14  Chi-squared Test

14.1 Goodness of Fit Test

In this section we use a chi-square test to determine whether a population being sampled has a specific probability distribution.

14.1.1 A Multinomial Population

Multinomial Experiment

A multinomial experiment is one that possesses the following properties.

  1. The experiment consists of a fixed number \(n\) of trials.

  2. The outcome of each trial can be classified into one of \(k\) categories, called \(cells\).

  3. The probability \(p_i\) that the outcome will fall into cell \(i\) remains constant for each trial. Moreover, \(p_1 + p_2 + ...+ p_k = 1\)

  4. Each trial of the experiment is independent of the other trials.

Testing Market Shares

Company A has recently conducted aggressive advertising campaigns to maintain and possibly increase its share of the market (currently \(45\%\)) for fabric softener. Its main competitor, company B, has \(40\%\) of the market, and a number of other competitors account for the remaining \(15\%\).

To determine whether the market shares changed after the advertising campaign, the marketing manager for company A solicited the preferences of a random sample of 200 customers of fabric softener.

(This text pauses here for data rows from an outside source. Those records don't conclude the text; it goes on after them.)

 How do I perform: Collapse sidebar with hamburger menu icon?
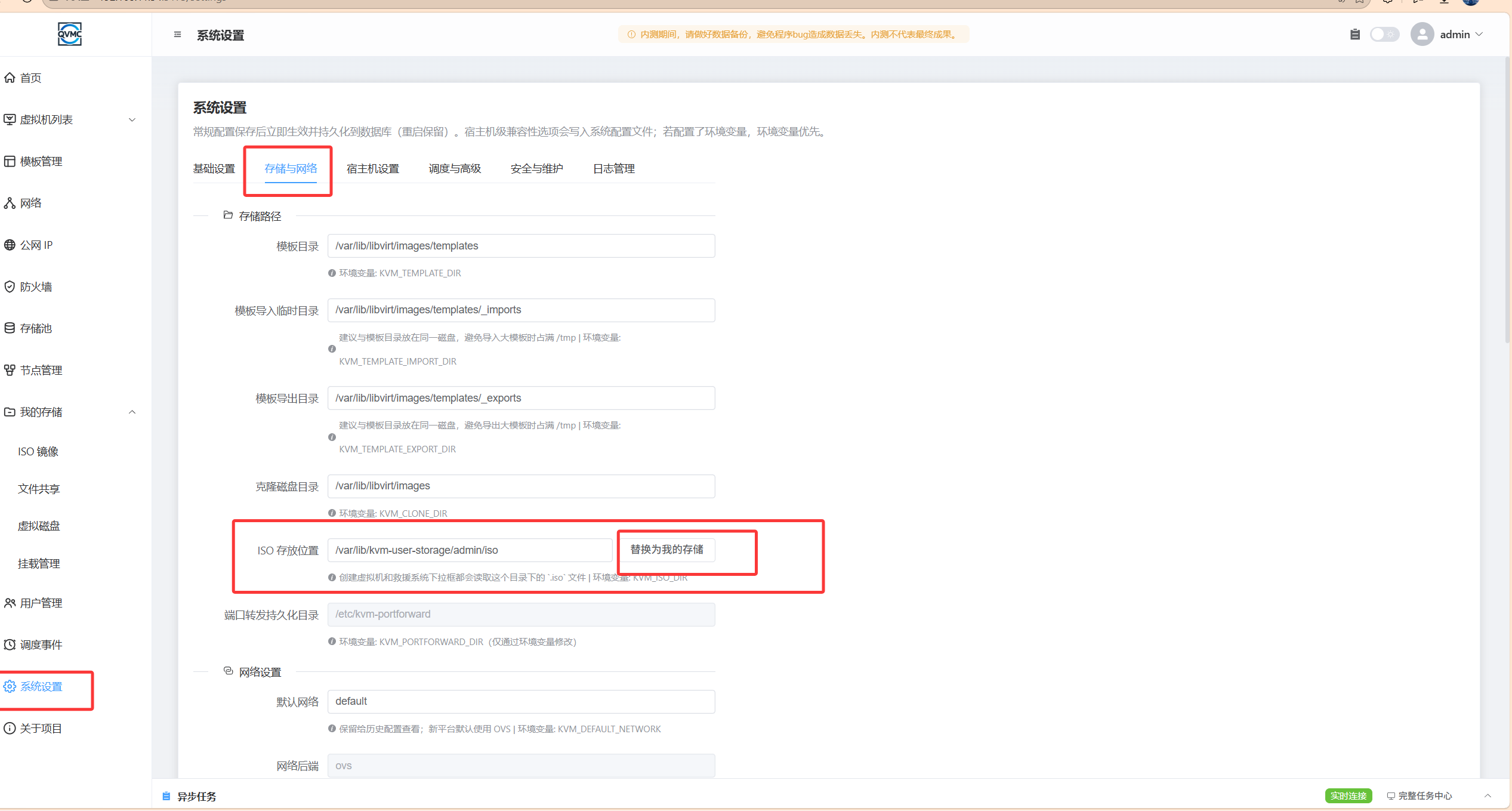coord(177,35)
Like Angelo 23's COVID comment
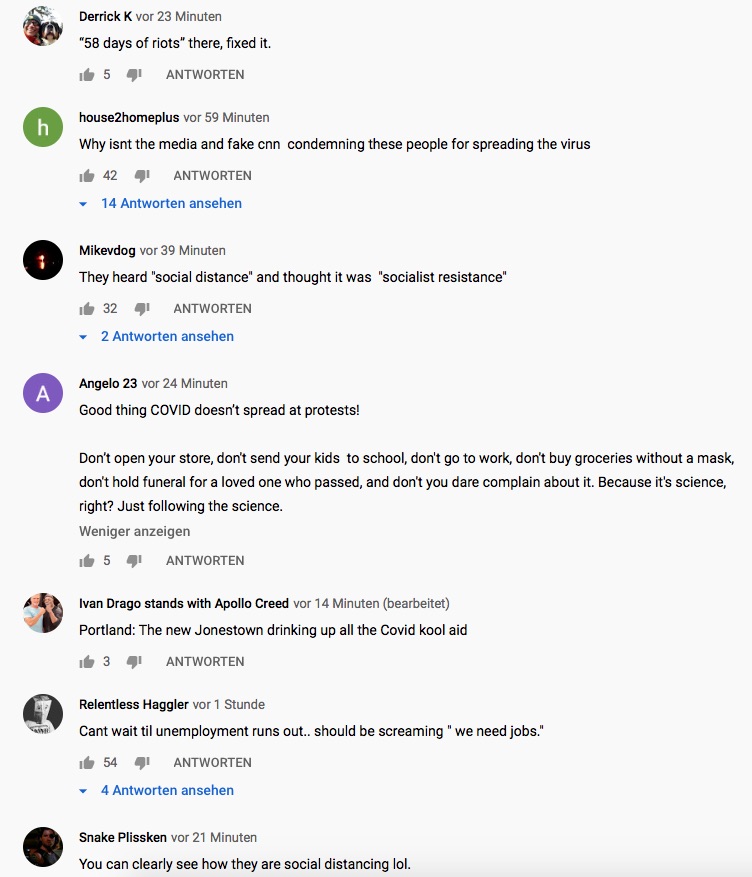752x877 pixels. pyautogui.click(x=87, y=561)
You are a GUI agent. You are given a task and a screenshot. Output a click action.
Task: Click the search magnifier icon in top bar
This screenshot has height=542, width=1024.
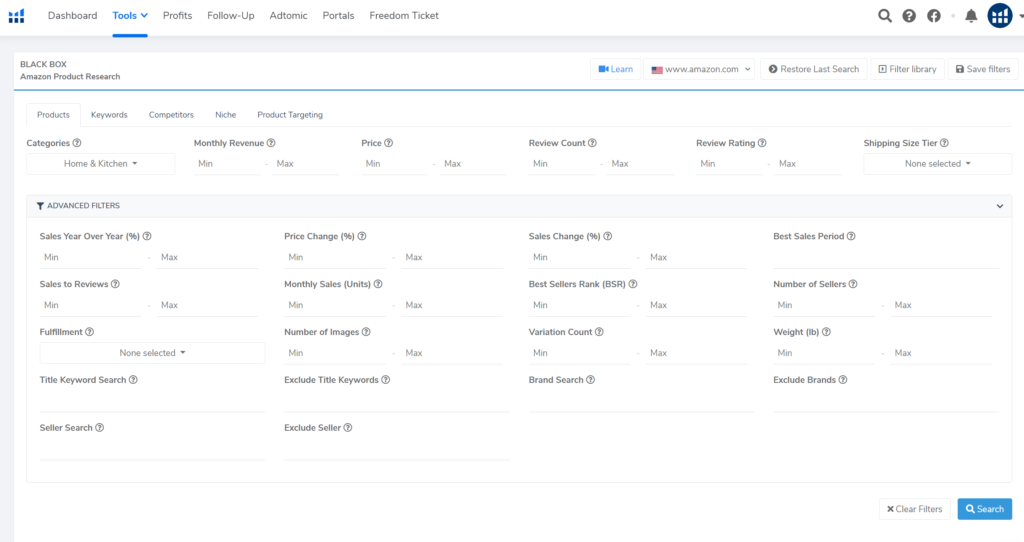click(884, 16)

Of the 200 customers, 102 indicated a preference for company A’s product, 82 preferred company B’s fabric softener, and the remaining 16 preferred the products of one of the competitors. Can the analyst infer at the \(5\%\) significance level that customer preferences have changed from their levels before the advertising campaigns were launched?

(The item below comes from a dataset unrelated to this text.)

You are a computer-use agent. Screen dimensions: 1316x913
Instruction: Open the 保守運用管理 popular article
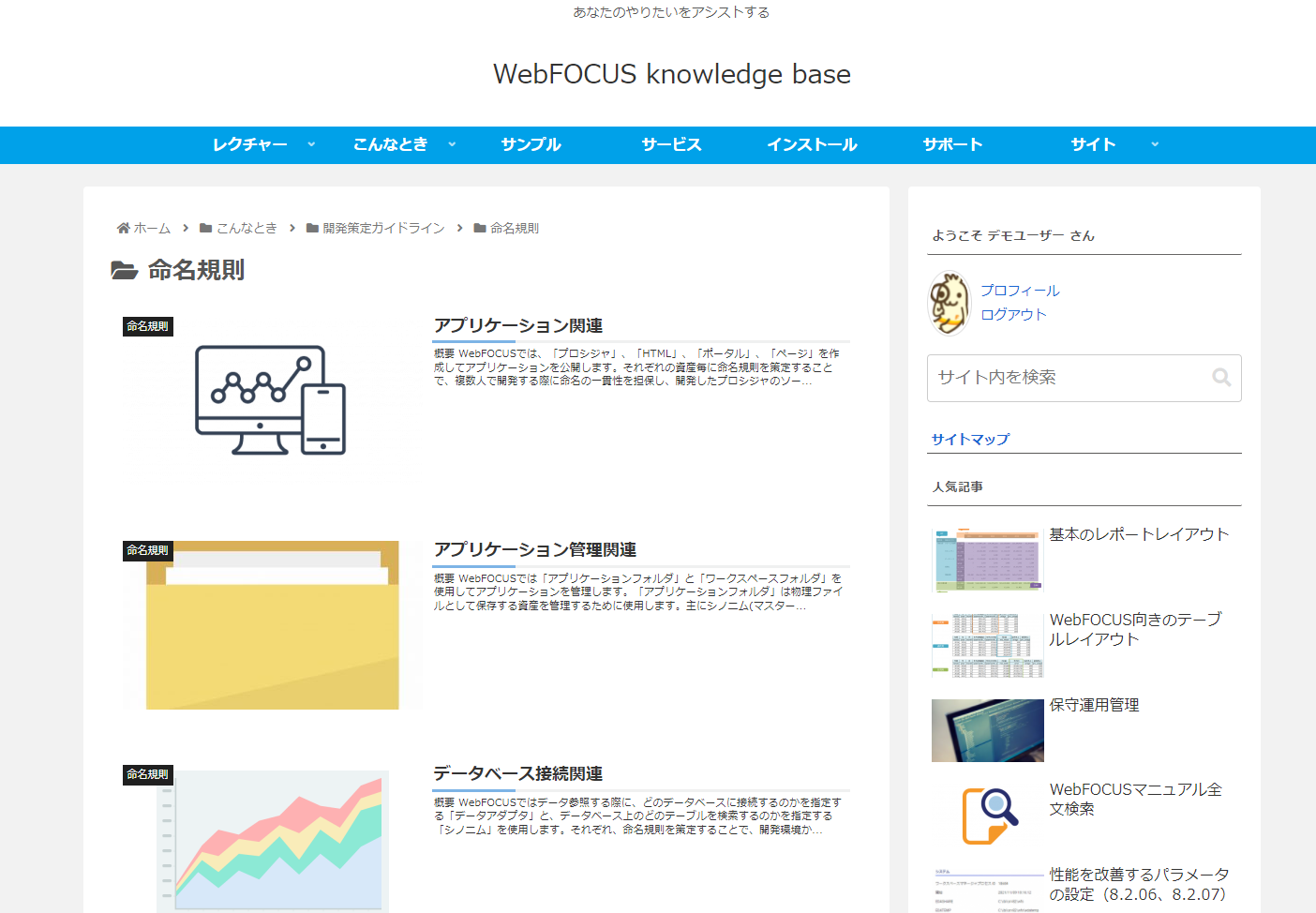coord(1094,704)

We recognize this experiment as a multinomial experiment, and we identify the technique as the chi-squared goodness-of-fit test. Because we want to know whether the market shares have changed, we specify those precampaign market shares in the null hypothesis.

\[ H_0: p_1=0.45;\ \ p_2=0.40; \ \ p_3=0.15 \]

The alternative hypothesis attempts to answer our question, Have the proportions changed? Thus,

\[ H_1: At \ \ least \ \ one \ \ p_i \ \ is \ \ not\ \ equal\ \ to\ \ its\ \ specified\ \ value \]

Chi-Squared Goodness-of-Fit Test Statistic

\[ \chi^2 =\sum_{i=1}^k \frac{(f_i-e_i)^2}{e_i} \] \(Where, \ \ f_i=observed \ \ frequency \ \ and \ \ e_i=expected \ \ frequency\)

Note that, \(e_i=n*p_i\)

The sampling distribution of the test statistic is approximately chi-squared distributed with \(k-1\) degrees of freedom, provided that the sample size is large.

Test Statistic calculation

Company Observed frequency, \(f_i\) Expected frequency, \(e_i\) \((f_i-e_i)\) \(\frac{(f_i-e_i)^2}{e_i}\)
A 102 90 12 1.60
B 82 80 2 0.05
Other 16 30 -14 6.53
Total 200 200 \(\chi^2=8.18\)

Critical value

At \(\alpha =0.05\) and for \(df=3-1=2\), \(\chi^2_\alpha=5.99\) .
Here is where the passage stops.